FAITH IN INDONESIA

FAITH IN INDONESIA
The shape of the world a generation from now will be influenced far more by how we communicate the values of our society to others than by military or diplomatic superiority. William Fulbright, 1964

Friday, January 19, 2007

JOHN TONDOWIDJOJO TONDODININGRAT

TALK MORE, LOVE LOTS, LIVE LONGER © Duncan Graham 2006

People don’t get along because they fear each other
People fear each other because they don’t know each other
They don’t know each other
Because they haven’t properly communicated with each other.


This quote from Martin Luther King, jnr features in students’ introduction to courses at the Catholic Communication Training Centre in Surabaya headed by a lean and fit septuagenarian frugal with clues to his age.

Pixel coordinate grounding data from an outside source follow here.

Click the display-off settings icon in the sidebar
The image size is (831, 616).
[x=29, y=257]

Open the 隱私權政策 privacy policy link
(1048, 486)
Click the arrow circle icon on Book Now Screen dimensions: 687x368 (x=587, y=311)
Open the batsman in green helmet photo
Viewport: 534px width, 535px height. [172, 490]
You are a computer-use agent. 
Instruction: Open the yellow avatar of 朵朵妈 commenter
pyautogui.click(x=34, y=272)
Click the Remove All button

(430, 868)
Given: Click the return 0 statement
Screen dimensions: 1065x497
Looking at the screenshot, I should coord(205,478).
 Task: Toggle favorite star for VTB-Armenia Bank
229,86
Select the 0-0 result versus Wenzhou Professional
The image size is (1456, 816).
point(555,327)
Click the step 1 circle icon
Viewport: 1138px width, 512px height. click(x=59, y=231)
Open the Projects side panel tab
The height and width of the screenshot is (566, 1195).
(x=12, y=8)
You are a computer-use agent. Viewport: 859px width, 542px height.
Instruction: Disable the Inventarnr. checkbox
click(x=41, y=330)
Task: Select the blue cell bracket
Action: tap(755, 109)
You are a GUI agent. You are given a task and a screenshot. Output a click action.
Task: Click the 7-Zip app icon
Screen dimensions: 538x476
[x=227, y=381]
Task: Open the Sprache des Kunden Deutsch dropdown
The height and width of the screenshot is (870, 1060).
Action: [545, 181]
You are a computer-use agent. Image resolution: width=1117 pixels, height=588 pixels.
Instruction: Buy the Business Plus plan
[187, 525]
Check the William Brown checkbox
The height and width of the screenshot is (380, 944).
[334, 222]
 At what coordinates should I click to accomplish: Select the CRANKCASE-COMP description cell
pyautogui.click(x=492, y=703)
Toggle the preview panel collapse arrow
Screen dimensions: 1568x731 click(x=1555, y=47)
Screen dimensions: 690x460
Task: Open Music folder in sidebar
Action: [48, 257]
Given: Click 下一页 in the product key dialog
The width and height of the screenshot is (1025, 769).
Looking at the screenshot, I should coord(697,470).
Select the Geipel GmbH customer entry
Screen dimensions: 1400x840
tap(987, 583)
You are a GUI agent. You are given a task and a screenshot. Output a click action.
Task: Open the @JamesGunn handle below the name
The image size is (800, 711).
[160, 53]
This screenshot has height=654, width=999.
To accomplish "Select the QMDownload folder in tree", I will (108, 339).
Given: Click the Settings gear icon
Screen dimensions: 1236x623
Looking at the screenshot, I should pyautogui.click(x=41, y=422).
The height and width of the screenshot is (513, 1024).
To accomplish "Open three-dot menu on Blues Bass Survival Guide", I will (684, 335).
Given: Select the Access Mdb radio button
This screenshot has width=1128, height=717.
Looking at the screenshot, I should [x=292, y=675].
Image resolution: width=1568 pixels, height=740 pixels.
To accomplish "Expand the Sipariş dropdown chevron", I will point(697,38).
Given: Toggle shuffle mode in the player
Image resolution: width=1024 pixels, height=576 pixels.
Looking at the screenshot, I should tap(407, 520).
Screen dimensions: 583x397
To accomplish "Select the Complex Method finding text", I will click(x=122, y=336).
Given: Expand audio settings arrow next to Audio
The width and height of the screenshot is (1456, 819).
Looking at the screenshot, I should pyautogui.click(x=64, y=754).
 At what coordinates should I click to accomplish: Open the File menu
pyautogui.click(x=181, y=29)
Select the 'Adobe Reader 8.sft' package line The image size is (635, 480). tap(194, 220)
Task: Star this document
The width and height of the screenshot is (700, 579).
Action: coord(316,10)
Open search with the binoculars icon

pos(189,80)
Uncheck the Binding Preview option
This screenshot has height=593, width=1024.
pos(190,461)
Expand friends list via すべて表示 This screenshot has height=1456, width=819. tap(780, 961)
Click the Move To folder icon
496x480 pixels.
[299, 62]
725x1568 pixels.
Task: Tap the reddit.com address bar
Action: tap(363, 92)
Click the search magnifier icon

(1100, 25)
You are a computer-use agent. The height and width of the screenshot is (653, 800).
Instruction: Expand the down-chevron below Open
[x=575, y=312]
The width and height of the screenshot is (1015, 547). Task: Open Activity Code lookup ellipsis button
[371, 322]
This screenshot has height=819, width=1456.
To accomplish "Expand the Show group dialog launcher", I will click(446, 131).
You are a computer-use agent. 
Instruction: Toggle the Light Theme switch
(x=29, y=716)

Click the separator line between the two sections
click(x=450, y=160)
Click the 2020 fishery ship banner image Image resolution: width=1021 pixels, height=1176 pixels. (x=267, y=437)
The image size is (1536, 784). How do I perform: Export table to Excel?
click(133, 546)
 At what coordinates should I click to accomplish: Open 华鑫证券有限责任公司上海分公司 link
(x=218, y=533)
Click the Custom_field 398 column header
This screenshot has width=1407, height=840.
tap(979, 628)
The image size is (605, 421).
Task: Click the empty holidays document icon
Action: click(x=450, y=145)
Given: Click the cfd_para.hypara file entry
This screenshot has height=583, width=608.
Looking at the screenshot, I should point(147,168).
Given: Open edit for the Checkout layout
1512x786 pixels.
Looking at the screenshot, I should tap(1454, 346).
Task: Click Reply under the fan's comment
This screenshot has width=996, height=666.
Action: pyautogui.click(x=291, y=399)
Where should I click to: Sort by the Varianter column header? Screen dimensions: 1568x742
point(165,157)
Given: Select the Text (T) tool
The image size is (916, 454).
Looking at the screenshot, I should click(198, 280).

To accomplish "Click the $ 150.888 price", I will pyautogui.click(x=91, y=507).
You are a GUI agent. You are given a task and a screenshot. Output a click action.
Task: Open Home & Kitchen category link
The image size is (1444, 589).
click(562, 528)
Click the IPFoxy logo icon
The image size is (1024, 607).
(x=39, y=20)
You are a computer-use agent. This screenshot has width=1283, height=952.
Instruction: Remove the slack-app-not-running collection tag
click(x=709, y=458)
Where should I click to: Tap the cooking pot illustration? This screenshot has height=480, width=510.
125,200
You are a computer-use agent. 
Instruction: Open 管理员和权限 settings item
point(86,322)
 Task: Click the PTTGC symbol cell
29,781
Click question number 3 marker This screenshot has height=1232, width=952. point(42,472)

The only giveaway is when Romo (Father) John Tondowidjojo Tondodiningrat pulls himself up from a seductively deep sofa, and then pauses for a nanosecond to let the blood surge into lax muscles and any giddiness subside.

Moments later he’s striding across the reception lounge at Surabaya’s Gereja Kristus Raja (Church of Christ the King) like a lithe executive hunting a sale and going in for the kill.

But this man’s life mission is love, the banishment of misunderstanding and the construction of tolerance - and he’s determined to pursue these great goals to the very end.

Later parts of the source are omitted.